When "januari" occurs in a line of the material, copy that line.
* * *
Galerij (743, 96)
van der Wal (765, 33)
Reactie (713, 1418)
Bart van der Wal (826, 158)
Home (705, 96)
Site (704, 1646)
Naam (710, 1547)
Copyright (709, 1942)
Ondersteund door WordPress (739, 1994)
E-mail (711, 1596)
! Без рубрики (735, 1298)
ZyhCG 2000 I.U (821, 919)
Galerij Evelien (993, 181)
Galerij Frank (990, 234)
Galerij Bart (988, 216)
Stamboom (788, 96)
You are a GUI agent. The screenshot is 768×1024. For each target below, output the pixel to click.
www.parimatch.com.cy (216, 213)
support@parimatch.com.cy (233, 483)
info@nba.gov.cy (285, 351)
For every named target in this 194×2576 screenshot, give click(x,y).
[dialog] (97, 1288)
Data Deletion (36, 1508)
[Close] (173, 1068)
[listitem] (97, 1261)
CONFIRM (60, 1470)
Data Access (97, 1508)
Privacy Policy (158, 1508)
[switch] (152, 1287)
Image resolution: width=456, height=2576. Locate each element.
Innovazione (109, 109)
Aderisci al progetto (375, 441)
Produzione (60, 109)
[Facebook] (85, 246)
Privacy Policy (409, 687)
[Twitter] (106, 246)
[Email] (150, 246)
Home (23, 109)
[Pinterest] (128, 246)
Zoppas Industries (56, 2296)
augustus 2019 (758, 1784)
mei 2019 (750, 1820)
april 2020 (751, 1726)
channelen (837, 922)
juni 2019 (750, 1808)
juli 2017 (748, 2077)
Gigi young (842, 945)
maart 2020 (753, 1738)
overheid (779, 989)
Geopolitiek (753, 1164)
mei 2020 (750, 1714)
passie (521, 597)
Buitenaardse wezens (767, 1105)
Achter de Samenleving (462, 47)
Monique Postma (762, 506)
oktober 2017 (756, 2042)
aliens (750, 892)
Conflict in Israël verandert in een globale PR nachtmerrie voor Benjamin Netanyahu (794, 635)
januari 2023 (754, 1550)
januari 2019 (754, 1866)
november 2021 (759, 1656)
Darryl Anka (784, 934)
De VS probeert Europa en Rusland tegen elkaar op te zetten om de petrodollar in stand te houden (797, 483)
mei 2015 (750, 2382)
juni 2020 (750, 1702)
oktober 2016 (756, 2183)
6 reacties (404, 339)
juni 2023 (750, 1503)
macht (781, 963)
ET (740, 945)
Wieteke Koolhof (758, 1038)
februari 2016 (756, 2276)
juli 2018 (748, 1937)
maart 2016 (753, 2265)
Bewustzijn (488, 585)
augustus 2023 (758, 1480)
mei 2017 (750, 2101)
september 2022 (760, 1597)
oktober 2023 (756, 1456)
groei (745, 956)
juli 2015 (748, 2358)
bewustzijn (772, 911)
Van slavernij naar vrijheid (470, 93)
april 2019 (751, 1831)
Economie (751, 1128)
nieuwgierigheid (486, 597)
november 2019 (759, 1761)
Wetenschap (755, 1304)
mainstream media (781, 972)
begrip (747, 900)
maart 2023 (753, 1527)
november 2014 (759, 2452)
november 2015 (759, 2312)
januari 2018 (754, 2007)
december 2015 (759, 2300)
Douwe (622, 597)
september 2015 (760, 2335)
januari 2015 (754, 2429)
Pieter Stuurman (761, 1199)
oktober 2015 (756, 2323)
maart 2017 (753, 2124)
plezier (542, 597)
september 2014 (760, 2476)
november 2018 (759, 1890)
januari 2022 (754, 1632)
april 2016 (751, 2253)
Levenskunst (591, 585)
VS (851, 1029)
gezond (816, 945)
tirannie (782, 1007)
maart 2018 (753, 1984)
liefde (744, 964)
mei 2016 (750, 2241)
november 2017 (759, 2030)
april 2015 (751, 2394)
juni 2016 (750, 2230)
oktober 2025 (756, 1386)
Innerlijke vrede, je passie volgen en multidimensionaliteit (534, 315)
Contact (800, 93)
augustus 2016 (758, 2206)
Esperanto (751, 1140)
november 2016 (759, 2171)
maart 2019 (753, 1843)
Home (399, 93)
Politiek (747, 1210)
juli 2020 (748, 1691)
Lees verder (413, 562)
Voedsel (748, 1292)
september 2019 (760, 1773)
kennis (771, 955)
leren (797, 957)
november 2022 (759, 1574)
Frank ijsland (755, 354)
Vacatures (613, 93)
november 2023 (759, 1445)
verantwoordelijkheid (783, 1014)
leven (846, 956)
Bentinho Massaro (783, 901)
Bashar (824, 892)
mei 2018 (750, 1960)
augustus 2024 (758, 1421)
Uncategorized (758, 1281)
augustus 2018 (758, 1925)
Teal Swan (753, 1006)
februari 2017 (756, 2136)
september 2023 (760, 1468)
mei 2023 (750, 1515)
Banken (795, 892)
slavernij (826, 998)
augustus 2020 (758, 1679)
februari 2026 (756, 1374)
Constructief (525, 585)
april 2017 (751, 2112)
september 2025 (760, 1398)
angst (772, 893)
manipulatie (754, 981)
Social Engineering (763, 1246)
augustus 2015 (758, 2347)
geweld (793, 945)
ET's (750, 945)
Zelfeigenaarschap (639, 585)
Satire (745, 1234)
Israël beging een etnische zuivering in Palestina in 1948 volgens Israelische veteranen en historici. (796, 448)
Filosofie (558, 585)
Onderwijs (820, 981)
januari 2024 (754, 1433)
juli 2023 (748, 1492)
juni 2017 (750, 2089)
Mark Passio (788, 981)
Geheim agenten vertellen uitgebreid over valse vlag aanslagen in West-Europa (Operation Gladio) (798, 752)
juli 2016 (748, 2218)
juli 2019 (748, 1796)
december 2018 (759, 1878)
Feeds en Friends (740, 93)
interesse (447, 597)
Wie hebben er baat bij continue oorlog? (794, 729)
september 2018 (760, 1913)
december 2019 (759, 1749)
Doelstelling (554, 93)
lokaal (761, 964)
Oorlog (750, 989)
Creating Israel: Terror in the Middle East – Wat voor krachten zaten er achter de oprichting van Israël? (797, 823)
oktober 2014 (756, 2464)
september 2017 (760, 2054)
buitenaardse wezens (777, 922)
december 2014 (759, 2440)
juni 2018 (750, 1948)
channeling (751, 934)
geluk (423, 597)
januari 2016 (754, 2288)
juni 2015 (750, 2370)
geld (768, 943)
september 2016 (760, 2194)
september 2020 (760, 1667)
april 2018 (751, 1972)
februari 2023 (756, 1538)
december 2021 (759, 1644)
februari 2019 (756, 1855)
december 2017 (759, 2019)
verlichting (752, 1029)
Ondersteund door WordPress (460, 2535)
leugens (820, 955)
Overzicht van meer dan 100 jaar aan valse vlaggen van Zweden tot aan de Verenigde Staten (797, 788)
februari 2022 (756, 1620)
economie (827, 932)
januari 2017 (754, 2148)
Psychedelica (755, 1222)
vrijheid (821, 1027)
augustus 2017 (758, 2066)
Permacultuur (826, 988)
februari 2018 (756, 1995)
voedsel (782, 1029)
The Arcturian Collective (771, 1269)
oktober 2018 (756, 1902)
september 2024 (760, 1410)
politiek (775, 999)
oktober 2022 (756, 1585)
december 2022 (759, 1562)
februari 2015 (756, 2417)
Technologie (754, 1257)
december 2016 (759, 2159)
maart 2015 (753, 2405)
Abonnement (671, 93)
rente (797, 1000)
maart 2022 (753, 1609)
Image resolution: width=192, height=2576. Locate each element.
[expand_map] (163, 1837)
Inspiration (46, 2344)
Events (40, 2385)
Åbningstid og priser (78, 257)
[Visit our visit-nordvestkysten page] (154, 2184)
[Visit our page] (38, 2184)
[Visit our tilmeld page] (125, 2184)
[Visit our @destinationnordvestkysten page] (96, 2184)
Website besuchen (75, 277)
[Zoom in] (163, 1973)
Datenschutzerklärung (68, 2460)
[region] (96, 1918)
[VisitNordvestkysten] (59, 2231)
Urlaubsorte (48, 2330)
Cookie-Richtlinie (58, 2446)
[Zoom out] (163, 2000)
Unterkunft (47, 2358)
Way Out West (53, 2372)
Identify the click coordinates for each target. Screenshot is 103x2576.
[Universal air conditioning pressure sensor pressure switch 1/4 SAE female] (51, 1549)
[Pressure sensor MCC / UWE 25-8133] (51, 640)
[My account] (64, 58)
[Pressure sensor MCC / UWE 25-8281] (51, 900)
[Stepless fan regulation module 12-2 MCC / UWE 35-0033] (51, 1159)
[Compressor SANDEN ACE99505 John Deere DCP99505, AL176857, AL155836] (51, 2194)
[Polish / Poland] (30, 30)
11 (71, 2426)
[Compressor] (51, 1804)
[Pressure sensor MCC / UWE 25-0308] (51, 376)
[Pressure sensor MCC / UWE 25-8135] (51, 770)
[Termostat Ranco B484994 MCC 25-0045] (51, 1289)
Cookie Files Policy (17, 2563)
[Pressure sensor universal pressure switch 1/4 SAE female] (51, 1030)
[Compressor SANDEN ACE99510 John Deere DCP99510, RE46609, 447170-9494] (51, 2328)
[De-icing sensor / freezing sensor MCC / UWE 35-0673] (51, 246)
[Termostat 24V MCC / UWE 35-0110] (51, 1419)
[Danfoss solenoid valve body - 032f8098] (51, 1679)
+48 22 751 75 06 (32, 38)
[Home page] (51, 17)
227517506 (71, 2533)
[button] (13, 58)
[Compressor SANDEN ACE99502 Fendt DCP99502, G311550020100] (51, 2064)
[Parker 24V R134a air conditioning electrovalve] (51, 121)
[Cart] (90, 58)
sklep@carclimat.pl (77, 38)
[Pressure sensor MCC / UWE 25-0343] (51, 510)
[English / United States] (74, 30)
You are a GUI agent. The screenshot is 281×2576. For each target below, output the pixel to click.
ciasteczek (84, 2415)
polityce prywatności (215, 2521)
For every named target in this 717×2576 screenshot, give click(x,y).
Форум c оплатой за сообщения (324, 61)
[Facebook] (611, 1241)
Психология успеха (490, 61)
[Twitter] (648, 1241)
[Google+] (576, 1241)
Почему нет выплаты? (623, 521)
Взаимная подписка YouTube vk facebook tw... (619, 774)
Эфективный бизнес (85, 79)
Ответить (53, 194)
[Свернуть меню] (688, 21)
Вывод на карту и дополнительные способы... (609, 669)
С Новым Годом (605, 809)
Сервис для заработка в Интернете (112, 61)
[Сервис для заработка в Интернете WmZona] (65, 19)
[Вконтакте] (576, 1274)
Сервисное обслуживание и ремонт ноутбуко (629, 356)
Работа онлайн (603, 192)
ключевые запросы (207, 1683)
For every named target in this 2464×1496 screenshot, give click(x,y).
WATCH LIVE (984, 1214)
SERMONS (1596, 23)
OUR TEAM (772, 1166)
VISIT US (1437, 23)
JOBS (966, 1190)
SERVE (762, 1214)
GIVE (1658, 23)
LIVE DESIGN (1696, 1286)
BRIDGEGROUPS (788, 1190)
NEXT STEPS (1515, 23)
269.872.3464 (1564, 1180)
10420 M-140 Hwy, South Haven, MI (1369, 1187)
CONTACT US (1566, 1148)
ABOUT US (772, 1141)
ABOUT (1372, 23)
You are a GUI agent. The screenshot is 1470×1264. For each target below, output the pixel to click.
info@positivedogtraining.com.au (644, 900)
* * *
# EXERCISE SOLUTION
januari 2023 (754, 1550)
januari 2019 (754, 1866)
januari 2018 (754, 2007)
januari 2015 (754, 2429)
januari 2022 (754, 1632)
januari 2024 (754, 1433)
januari 2016 (754, 2288)
januari 2017 (754, 2148)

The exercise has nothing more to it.